Raft is a consistency algorithm for distributed systems. It is not as difficult to implement as Paxos, and has similar performance as Paxos. It is widely used in Etcd, Consul, etc. Consul was used in container servization, and I read the paper on Raft algorithm in passing. Then I did LAB2 of mit6.824 distributed system course to practice Go language. Due to the random election time and simulated node crash in the experiment, exceptions may appear after you run hundreds of times, so you need to test for several times to ensure that the test passes. My implementation code for Raft algorithm is here 6.824-2017- Raft, many references to other code, see README. Lab1 of 6.824 course is to complete a simplified version of MapReduce with relatively simple implementation. See 6.824-2017-MapReduce for the code. If there are any mistakes, please correct them.
1 overview
The consistency algorithm of distributed system is that a group of machines work together, even if some of them go down, the system can still provide services. Consistency algorithms used to be described in Paxos, but the complexity of Paxos and the difficulty of implementing the code led to Raft, a much more straightforward consistency algorithm that, surprisingly, works almost as well as Paxos.

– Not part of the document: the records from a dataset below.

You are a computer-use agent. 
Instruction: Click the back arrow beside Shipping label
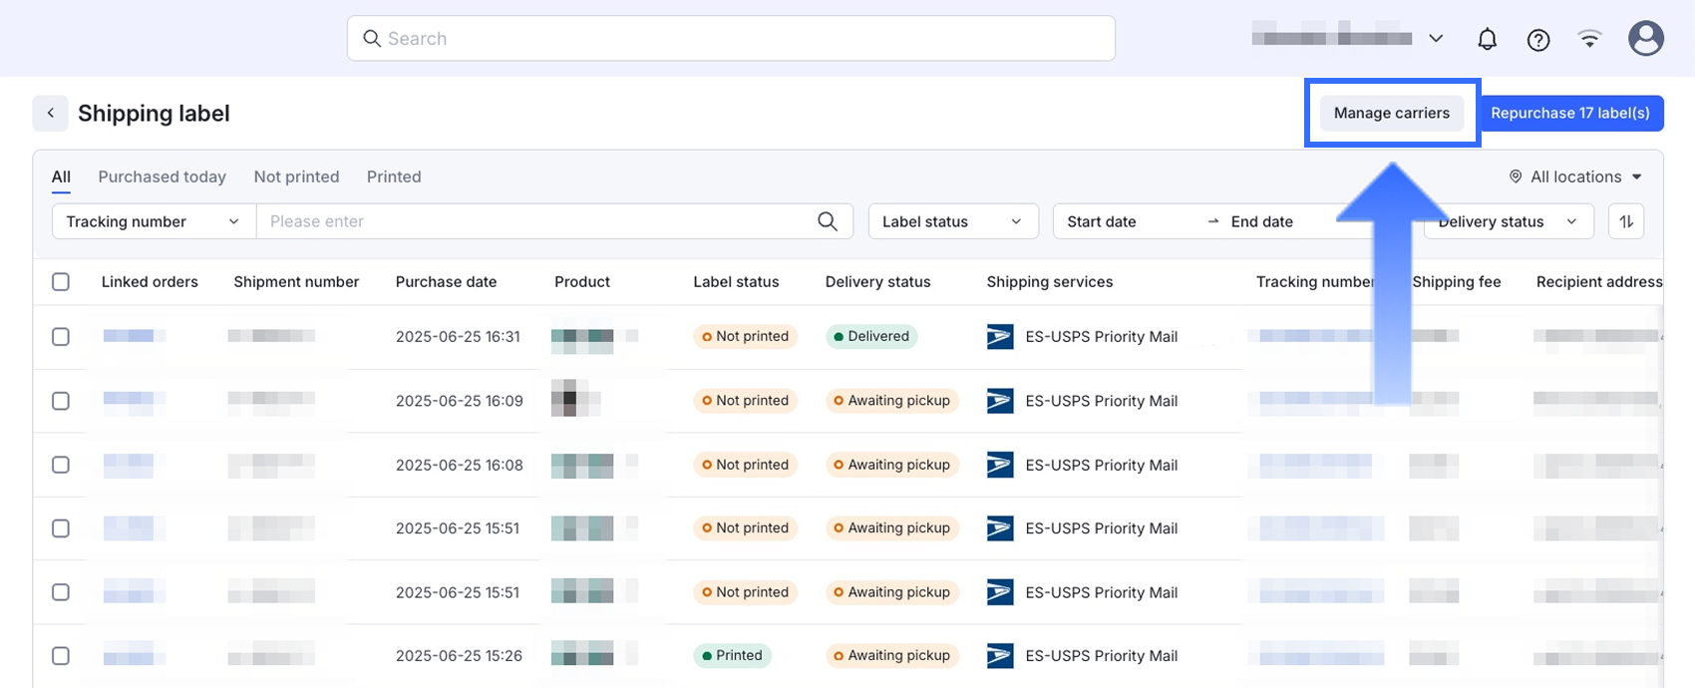pos(50,114)
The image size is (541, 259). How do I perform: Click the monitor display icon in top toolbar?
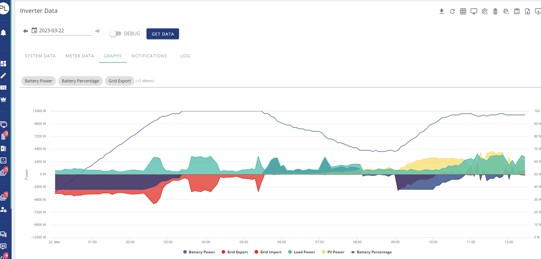coord(474,11)
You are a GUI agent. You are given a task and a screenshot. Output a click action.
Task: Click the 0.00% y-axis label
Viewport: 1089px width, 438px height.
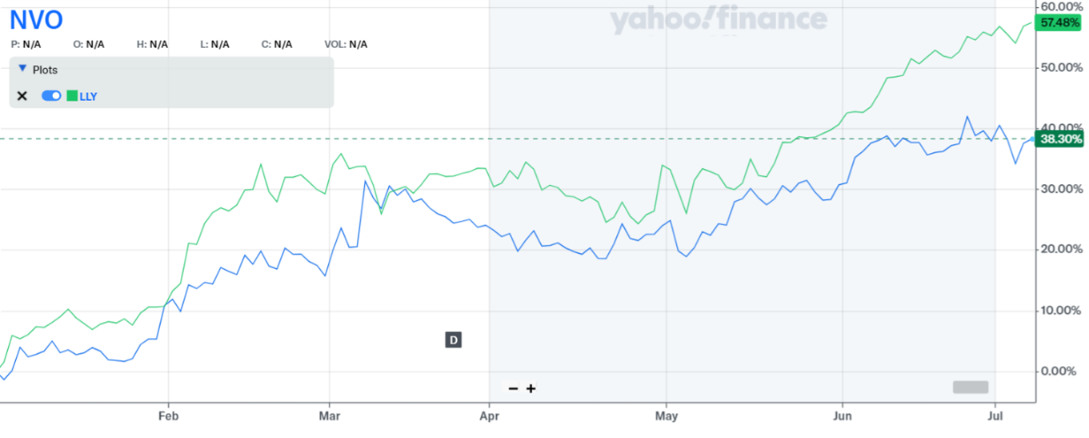click(1059, 372)
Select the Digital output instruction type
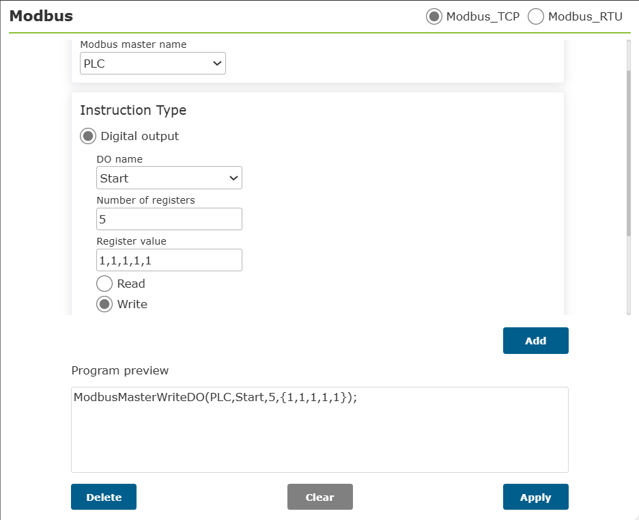The width and height of the screenshot is (639, 520). click(x=88, y=136)
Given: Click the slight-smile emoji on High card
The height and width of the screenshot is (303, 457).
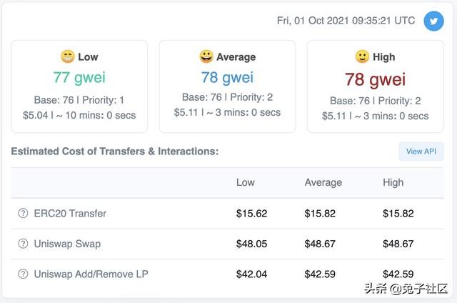Looking at the screenshot, I should coord(363,56).
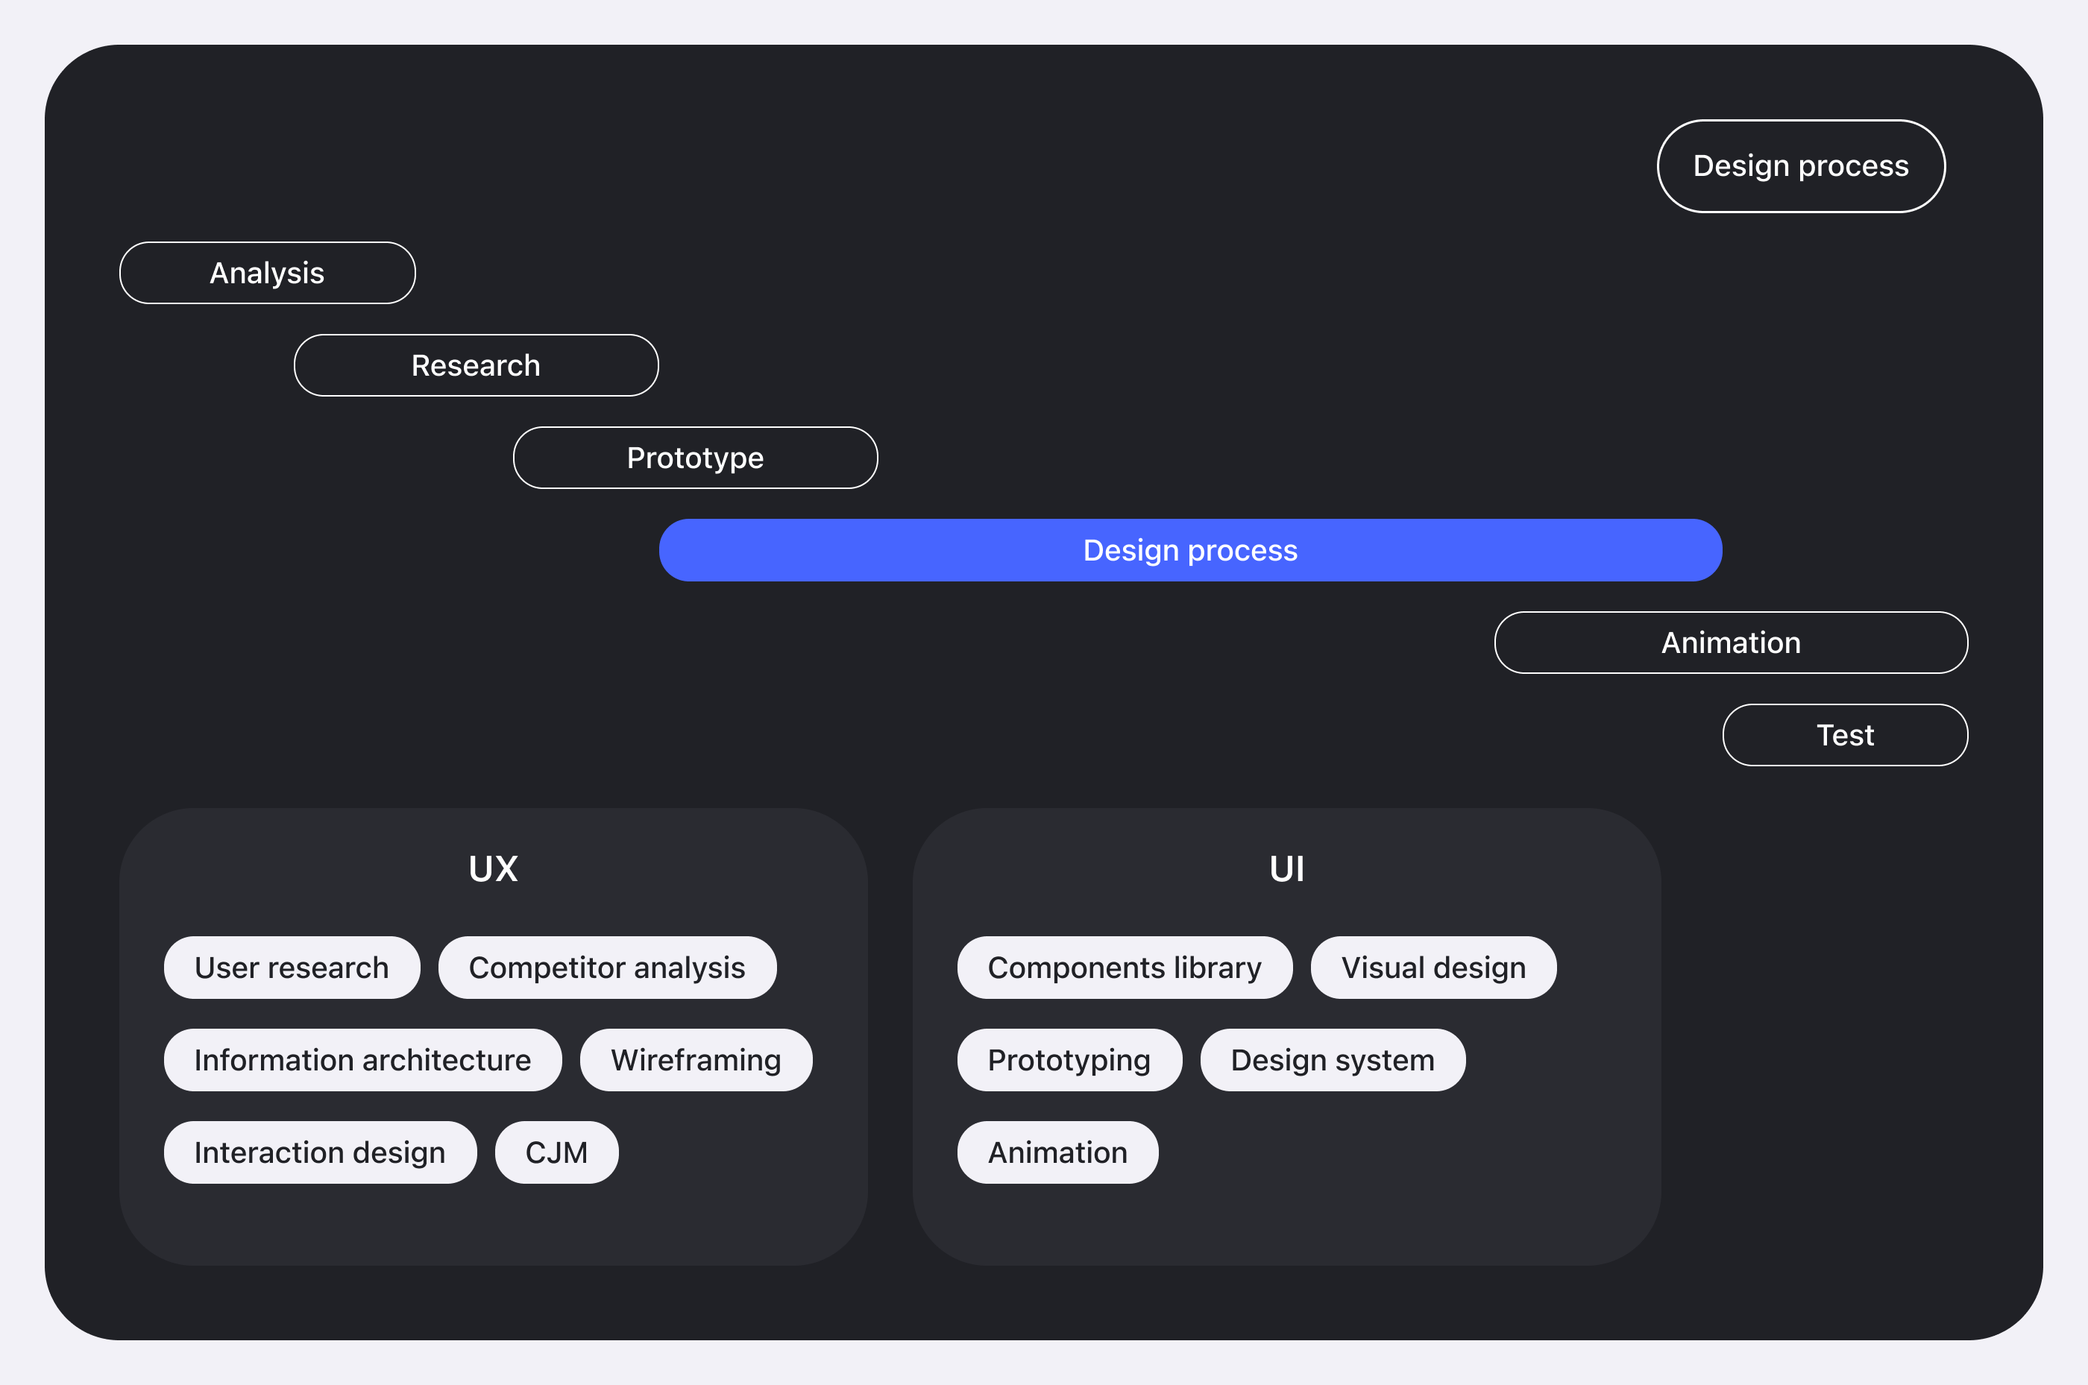Click the blue Design process bar
Screen dimensions: 2088x1385
tap(1189, 550)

For ease of understanding, Raft uses algorithm decomposition (leader election, log replication, and security) and state reduction. Unlike previous consistency algorithms, Raft has some special features:
- A strong Leader. Raft uses a strong Leader feature where log replication can only be replicated from the Leader node to other nodes.
- Leader election. Raft uses a random timeout to elect the Leader to ensure that the election does not fail.
- Member changes. Raft uses a federated consistency approach to ensure that services are not affected when member configurations change.
2 Replicate the state machine
Consistency algorithm is put forward in the background of replication state machine. In a replication state machine, servers in a cluster make the same copies from the same state, and clients can continue to perform operations even if some of the servers go down. Replication state machines can be used to solve many fault tolerance problems in distributed systems. Large distributed systems usually have a cluster leader, such as GFS, HDFS, etc., usually use a separate replication state machine to manage the leader election and configuration information to cope with the leader crash. Other examples include Chubby and ZooKeeper.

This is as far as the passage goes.